# Work item:
Below are records; extract exactly the lines from the one containing "Obra Social La Caixa (516, 705)" through the last, both included, and keep the pictures out.

# Data shown:
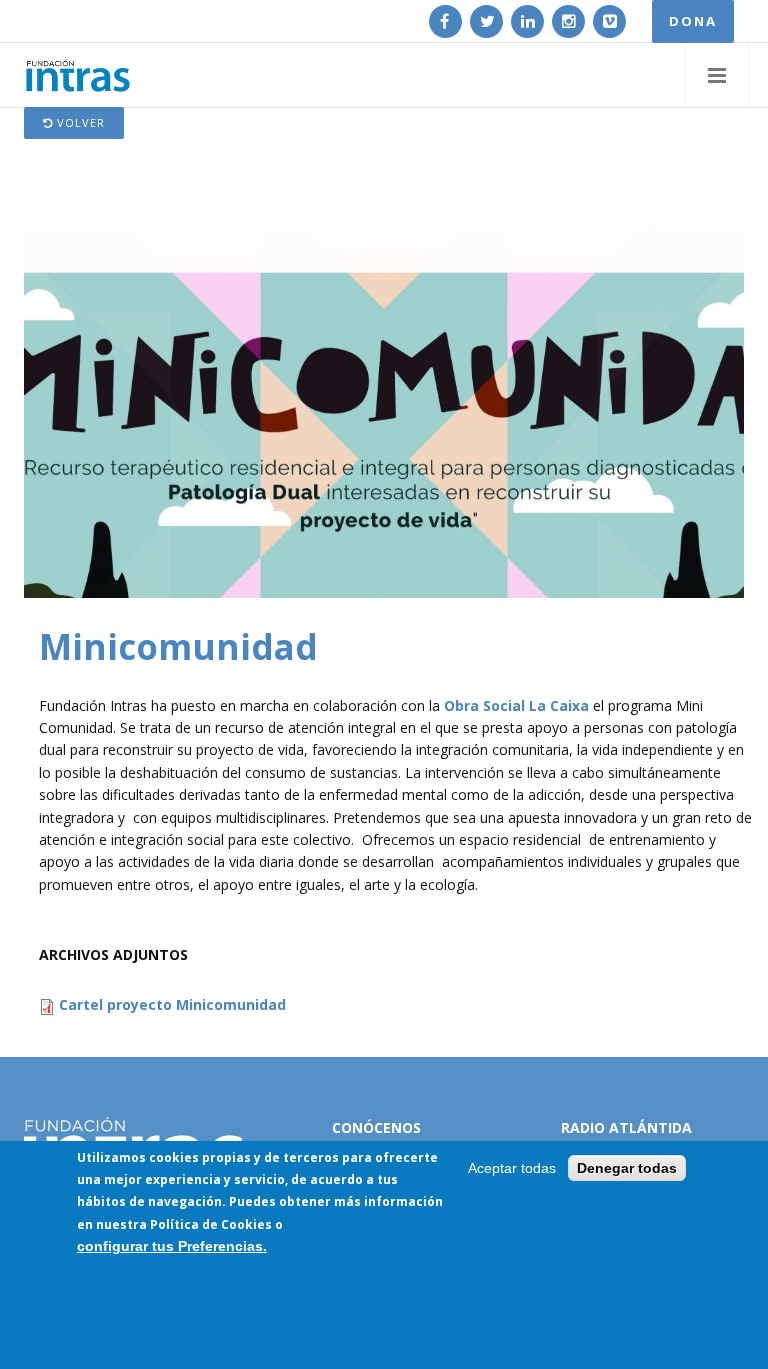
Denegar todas (627, 1168)
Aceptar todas (512, 1168)
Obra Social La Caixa (516, 705)
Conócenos (376, 1127)
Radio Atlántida (626, 1127)
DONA (693, 21)
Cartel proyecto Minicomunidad (172, 1004)
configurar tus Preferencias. (172, 1246)
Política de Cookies (211, 1224)
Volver (79, 122)
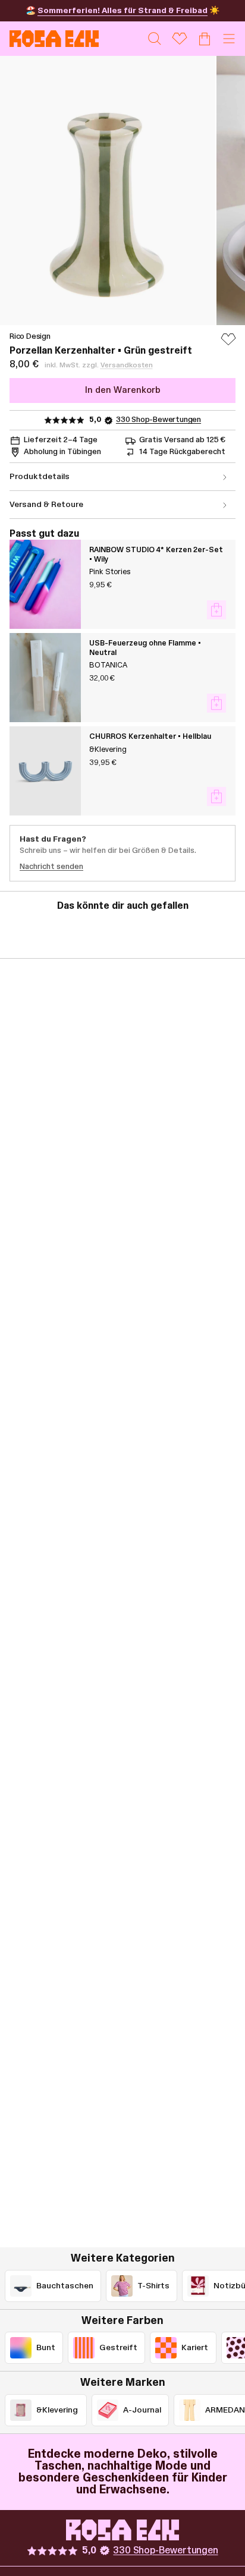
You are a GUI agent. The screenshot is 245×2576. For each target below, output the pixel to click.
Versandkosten (126, 365)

# Response to this task:
Obra Social La Caixa (516, 705)
Conócenos (376, 1127)
Radio Atlántida (626, 1127)
DONA (693, 21)
Cartel proyecto Minicomunidad (172, 1004)
configurar tus Preferencias. (172, 1246)
Política de Cookies (211, 1224)
Volver (79, 122)
You are a GUI agent. The screenshot is 245×2576. For each target below, output the pixel to click.
Versandkosten (126, 365)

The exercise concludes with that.